TASK | The records below are to be duplicated character for character.

---------- MATERIALS PROVIDED

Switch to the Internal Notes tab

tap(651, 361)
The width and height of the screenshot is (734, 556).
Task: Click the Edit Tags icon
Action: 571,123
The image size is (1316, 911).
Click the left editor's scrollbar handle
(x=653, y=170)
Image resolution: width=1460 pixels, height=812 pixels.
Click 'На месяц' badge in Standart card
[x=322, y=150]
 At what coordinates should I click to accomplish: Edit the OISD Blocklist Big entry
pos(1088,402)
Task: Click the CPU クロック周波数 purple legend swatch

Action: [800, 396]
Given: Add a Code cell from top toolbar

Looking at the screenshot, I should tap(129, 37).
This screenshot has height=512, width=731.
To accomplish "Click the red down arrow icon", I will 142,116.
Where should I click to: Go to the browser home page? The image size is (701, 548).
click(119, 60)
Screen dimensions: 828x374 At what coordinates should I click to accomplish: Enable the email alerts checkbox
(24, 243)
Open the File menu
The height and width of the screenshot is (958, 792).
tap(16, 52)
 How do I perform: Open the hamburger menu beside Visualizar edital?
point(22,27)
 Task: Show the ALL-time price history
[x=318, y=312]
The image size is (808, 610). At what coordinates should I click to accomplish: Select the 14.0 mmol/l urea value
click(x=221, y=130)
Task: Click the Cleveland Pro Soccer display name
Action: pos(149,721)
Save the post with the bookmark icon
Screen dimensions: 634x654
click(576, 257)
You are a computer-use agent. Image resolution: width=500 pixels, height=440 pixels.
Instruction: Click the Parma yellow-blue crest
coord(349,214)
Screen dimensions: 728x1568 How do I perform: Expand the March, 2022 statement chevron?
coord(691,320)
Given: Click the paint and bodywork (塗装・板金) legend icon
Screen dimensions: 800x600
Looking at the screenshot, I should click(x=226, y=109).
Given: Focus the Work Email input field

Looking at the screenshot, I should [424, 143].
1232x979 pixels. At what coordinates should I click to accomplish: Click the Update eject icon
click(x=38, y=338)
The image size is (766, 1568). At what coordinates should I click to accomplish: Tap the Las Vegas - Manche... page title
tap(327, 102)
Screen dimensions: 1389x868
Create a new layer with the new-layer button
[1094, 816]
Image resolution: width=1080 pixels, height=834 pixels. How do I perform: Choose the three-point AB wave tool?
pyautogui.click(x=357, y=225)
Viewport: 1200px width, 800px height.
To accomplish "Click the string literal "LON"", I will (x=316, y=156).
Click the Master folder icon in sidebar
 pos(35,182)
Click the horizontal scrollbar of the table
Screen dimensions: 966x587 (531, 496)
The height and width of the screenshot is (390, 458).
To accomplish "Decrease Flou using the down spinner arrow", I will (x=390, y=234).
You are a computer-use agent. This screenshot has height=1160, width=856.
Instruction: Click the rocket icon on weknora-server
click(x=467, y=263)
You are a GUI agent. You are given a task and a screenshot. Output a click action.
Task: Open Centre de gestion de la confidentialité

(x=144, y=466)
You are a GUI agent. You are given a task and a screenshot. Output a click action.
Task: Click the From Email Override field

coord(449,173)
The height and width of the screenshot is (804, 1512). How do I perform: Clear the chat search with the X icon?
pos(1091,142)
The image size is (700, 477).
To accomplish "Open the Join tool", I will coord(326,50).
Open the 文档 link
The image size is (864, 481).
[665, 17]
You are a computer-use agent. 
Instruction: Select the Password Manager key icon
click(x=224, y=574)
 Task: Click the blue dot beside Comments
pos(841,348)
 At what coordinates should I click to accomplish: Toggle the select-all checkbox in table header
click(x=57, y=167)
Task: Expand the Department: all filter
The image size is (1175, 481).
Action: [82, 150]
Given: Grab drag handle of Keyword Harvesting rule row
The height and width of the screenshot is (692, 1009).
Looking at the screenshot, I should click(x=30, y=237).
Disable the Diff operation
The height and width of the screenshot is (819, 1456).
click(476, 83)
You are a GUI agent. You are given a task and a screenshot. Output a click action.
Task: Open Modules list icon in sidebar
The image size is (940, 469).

--------------------

EXERCISE RESULT |
Switch to the Internal Notes tab

tap(651, 361)
The width and height of the screenshot is (734, 556).
Task: Click the Edit Tags icon
Action: 571,123
The image size is (1316, 911).
Click the left editor's scrollbar handle
(x=653, y=170)
Image resolution: width=1460 pixels, height=812 pixels.
Click 'На месяц' badge in Standart card
[x=322, y=150]
 At what coordinates should I click to accomplish: Edit the OISD Blocklist Big entry
pos(1088,402)
Task: Click the CPU クロック周波数 purple legend swatch

Action: [800, 396]
Given: Add a Code cell from top toolbar

Looking at the screenshot, I should tap(129, 37).
This screenshot has height=512, width=731.
To accomplish "Click the red down arrow icon", I will 142,116.
Where should I click to: Go to the browser home page? The image size is (701, 548).
click(119, 60)
Screen dimensions: 828x374 At what coordinates should I click to accomplish: Enable the email alerts checkbox
(24, 243)
Open the File menu
The height and width of the screenshot is (958, 792).
tap(16, 52)
 How do I perform: Open the hamburger menu beside Visualizar edital?
point(22,27)
 Task: Show the ALL-time price history
[x=318, y=312]
The image size is (808, 610). At what coordinates should I click to accomplish: Select the 14.0 mmol/l urea value
click(x=221, y=130)
Task: Click the Cleveland Pro Soccer display name
Action: pos(149,721)
Save the post with the bookmark icon
Screen dimensions: 634x654
click(576, 257)
You are a computer-use agent. Image resolution: width=500 pixels, height=440 pixels.
Instruction: Click the Parma yellow-blue crest
coord(349,214)
Screen dimensions: 728x1568 How do I perform: Expand the March, 2022 statement chevron?
coord(691,320)
Given: Click the paint and bodywork (塗装・板金) legend icon
Screen dimensions: 800x600
Looking at the screenshot, I should click(x=226, y=109).
Given: Focus the Work Email input field

Looking at the screenshot, I should [424, 143].
1232x979 pixels. At what coordinates should I click to accomplish: Click the Update eject icon
click(x=38, y=338)
The image size is (766, 1568). At what coordinates should I click to accomplish: Tap the Las Vegas - Manche... page title
tap(327, 102)
Screen dimensions: 1389x868
Create a new layer with the new-layer button
[1094, 816]
Image resolution: width=1080 pixels, height=834 pixels. How do I perform: Choose the three-point AB wave tool?
pyautogui.click(x=357, y=225)
Viewport: 1200px width, 800px height.
To accomplish "Click the string literal "LON"", I will (x=316, y=156).
Click the Master folder icon in sidebar
 pos(35,182)
Click the horizontal scrollbar of the table
Screen dimensions: 966x587 (531, 496)
The height and width of the screenshot is (390, 458).
To accomplish "Decrease Flou using the down spinner arrow", I will (x=390, y=234).
You are a computer-use agent. This screenshot has height=1160, width=856.
Instruction: Click the rocket icon on weknora-server
click(x=467, y=263)
You are a GUI agent. You are given a task and a screenshot. Output a click action.
Task: Open Centre de gestion de la confidentialité

(x=144, y=466)
You are a GUI agent. You are given a task and a screenshot. Output a click action.
Task: Click the From Email Override field

coord(449,173)
The height and width of the screenshot is (804, 1512). How do I perform: Clear the chat search with the X icon?
pos(1091,142)
The image size is (700, 477).
To accomplish "Open the Join tool", I will coord(326,50).
Open the 文档 link
The image size is (864, 481).
[665, 17]
You are a computer-use agent. 
Instruction: Select the Password Manager key icon
click(x=224, y=574)
 Task: Click the blue dot beside Comments
pos(841,348)
 At what coordinates should I click to accomplish: Toggle the select-all checkbox in table header
click(x=57, y=167)
Task: Expand the Department: all filter
The image size is (1175, 481).
Action: [82, 150]
Given: Grab drag handle of Keyword Harvesting rule row
The height and width of the screenshot is (692, 1009).
Looking at the screenshot, I should click(x=30, y=237).
Disable the Diff operation
The height and width of the screenshot is (819, 1456).
click(476, 83)
You are a GUI agent. You are given a task and a screenshot. Output a click action.
Task: Open Modules list icon in sidebar
The image size is (940, 469).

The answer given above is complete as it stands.